Ketika Indonesia membutuhkan simbol-simbol pemersatu bangsa, maka para pejuang kemanusiaan inilah yang membawa asa baru akan Indonesia yang majemuk namun bersatu untuk memanusiakan manusia lain. Kasus Rohingya kembali memperkuat panggilan yang tak pernah akan usang dari sendi –sendi pembangunan bangsa ini, yaitu pemartabatan manusia.

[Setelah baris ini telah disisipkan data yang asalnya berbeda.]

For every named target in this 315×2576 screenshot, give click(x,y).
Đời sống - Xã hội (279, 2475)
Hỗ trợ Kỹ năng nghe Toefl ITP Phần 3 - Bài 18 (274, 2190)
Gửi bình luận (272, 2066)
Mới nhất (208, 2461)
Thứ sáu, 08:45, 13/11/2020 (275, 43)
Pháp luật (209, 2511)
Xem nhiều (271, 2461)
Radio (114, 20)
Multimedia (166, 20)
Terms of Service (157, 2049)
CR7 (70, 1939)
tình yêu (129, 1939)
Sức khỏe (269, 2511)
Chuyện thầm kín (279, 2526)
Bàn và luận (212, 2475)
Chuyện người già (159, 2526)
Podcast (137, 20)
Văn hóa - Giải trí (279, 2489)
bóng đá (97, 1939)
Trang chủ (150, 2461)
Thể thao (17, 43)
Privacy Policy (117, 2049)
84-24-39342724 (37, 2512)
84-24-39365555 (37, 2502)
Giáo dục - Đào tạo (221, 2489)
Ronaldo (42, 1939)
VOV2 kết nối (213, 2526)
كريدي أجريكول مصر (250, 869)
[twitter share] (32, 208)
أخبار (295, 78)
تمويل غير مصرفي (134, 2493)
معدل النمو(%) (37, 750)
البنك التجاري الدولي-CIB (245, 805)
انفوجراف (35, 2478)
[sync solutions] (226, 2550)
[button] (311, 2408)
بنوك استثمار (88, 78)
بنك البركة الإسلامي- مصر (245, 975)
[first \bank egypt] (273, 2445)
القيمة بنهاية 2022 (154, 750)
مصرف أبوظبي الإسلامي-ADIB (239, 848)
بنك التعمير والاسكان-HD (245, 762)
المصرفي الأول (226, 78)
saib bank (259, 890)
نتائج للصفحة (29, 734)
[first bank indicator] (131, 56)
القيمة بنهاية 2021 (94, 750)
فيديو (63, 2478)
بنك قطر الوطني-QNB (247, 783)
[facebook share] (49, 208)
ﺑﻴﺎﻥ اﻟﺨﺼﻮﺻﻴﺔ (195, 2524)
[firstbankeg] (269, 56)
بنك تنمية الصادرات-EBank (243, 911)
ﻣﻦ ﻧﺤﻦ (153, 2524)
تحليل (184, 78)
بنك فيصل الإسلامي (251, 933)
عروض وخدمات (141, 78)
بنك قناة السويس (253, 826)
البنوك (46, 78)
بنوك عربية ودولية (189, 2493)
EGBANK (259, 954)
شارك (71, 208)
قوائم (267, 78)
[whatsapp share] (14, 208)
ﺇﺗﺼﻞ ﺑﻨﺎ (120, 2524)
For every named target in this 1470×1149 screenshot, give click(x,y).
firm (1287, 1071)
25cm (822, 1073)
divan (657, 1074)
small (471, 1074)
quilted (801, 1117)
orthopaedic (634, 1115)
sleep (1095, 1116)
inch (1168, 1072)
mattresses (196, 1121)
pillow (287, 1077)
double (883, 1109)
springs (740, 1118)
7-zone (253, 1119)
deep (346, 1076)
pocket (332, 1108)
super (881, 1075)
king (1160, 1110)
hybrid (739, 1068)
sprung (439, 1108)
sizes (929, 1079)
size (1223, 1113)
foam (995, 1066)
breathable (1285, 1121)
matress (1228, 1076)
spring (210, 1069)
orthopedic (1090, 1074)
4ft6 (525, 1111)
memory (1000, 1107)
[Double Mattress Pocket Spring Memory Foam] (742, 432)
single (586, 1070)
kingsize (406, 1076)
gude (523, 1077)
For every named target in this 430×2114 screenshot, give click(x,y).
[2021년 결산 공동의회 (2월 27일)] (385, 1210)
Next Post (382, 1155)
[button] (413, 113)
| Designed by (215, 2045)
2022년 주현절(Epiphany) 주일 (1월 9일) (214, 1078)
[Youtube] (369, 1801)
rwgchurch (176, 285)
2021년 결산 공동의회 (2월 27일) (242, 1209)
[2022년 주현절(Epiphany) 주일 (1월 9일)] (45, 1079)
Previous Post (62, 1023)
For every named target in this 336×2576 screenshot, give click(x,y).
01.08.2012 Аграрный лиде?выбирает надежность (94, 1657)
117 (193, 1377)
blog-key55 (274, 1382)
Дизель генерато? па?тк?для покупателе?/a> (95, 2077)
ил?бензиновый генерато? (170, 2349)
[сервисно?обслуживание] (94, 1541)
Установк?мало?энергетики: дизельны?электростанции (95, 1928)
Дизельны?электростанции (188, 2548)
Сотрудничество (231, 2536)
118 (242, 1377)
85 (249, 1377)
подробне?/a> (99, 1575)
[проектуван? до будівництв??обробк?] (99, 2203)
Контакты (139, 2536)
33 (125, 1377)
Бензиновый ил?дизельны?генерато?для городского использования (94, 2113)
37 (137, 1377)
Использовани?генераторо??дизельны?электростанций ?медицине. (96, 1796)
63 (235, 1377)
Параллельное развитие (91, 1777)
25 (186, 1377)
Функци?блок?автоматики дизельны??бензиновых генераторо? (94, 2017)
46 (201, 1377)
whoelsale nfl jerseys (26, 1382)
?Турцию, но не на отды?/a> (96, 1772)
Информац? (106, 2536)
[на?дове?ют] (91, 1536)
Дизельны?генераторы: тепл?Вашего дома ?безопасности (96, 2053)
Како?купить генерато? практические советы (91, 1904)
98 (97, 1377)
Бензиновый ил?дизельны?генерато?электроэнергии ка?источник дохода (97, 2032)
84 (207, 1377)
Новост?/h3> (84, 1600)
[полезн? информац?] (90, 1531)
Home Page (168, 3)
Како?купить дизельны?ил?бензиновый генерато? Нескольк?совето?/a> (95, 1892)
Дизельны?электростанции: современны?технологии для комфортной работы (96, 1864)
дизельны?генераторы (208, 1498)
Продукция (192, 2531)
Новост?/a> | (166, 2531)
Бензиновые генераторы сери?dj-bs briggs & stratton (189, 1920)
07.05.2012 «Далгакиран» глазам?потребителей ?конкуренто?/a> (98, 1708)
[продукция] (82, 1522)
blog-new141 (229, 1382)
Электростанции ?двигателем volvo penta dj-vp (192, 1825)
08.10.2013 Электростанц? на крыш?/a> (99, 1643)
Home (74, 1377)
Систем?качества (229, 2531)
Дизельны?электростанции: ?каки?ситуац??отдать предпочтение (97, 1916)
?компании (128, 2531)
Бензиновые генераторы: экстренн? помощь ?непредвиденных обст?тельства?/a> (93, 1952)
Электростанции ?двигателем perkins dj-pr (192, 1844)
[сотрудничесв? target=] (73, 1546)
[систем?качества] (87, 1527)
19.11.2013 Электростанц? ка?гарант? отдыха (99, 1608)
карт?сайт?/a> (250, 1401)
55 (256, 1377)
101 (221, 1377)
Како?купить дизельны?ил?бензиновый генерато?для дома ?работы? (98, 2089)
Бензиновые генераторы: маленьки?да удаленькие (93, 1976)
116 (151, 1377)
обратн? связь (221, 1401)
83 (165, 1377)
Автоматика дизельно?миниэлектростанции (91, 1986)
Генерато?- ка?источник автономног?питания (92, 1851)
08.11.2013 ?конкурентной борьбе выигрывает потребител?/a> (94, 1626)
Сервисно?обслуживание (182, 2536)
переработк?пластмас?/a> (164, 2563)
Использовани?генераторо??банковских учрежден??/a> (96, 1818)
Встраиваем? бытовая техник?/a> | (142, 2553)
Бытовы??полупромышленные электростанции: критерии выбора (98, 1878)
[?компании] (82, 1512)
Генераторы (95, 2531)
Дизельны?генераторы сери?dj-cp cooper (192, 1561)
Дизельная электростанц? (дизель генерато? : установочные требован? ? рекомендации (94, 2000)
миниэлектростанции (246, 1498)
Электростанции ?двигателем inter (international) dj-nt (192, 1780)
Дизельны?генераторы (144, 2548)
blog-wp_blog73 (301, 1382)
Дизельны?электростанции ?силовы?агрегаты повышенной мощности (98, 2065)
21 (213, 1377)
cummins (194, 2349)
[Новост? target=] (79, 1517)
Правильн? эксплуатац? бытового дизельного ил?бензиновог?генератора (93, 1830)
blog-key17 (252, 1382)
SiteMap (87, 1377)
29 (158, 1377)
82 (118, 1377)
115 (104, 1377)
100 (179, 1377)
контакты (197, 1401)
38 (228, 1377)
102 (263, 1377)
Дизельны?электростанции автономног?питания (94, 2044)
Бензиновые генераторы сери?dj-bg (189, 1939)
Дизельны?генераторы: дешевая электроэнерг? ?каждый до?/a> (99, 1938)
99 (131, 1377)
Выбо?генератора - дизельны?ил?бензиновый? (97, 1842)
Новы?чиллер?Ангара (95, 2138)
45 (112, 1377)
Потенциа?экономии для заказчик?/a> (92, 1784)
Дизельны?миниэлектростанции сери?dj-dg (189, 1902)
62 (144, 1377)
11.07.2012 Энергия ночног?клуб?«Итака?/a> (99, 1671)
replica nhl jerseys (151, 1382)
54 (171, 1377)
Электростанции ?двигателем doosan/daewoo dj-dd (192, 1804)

Negara Bangsa Indonesia harusnya bersyukur bahwa ada kerja-kerja kecil yang dilakukan untuk terus dan terus merekat kekuatan manusia-manusia Indonesia, kekuatan itu dimulai dari para pekerja kemanusiaan.
Indonesia masih ada, Indonesia masih kuat, dan Indonesia masih akan terus mampu menjadi model bagi bangsa lain, ketika Indonesia mau berperahu bersama dengan manusia lain mengarungi kerasnya upaya-upaya penindasan dan pelecehan makna kemanusiaan. Kebangkitan Nasional dimaknai dengan kebangkitan baru karya-karya kemanusiaan yang apik dan tanpa pamrih.
=======================================================
Untuk semua temanku penggiat kemanusiaan di HFI dan semua yang lain.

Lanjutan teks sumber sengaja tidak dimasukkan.